*** INFORMATION SHOWN ***
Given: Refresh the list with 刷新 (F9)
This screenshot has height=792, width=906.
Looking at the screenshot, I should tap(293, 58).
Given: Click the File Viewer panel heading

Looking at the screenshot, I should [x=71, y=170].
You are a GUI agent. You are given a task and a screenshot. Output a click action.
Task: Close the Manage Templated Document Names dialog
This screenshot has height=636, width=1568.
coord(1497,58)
*** End of INFORMATION SHOWN ***
*** INFORMATION SHOWN ***
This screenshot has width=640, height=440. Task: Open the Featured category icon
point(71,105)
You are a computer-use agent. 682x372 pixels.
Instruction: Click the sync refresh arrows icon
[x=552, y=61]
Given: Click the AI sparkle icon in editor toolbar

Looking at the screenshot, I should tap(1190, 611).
*** End of INFORMATION SHOWN ***
• _ABOUT THIS TASK_: Report all lines in the records that include the string "agent".

• _ANSWER TO THIS EXERCISE_:
You are a GUI agent. You are given a task and a screenshot. Output a click action.
You are a computer-use agent. 682x372 pixels.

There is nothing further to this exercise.